A du penchant pour Harry. L’autre, une ancienne artiste, une danseuse annamite que Lady Helena a connue aux Indes et qui a fait un beau mariage avec un directeur d’assurances de Bombay. C’est une très jolie petite chose qui ne boit que de l’eau, qui semble ne rien entendre, ne rien comprendre, ne rien voir, d’étranges yeux de verre vert et des ongles d’or. Je suis à la droite de Lady Helena. Elle fait un très grand honneur au champagne extra-dry. Elle tient tête à Mrs. Burlington.
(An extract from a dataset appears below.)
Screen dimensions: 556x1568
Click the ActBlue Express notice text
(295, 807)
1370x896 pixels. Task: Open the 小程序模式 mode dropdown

Harry nous raconte le dernier scandale de la plage : une terrible prise de bec entre Miss Lillian Burk et Mrs. Merril, à propos d’un maillot d’écailles d’argent de vingt mille francs offert par cette honorable présidente de la Ligue des femmes tatouées à la petite Nikita, une danseuse cambodgienne, venue de Whitechapel. Le maillot avait été commandé par Miss Burk qui l’avait trouvé trop cher. Mrs. Merril, mise au courant, avait fait l’affaire tout de suite. Fureur de Miss Burk qui avait rencontré sa rivale dans la cabine de Nikita. La querelle continuait sur la plage, jusque dans la lame où elles arrachaient le maillot sur la peau nue de Nikita qui ne prononçait pas un mot et qui, dégagée de tout atour, brassait sur le large. On l’attendait à la sortie, comme vous pensez bien. On fut volé. Elle eut deux peignoirs apportés décemment par ces dames. Sur les planches, le gros Mr. Merril fumait sa pipe, jovial, racontant que sa femme voulait lui tatouer sur les poignets des versets de la Bible.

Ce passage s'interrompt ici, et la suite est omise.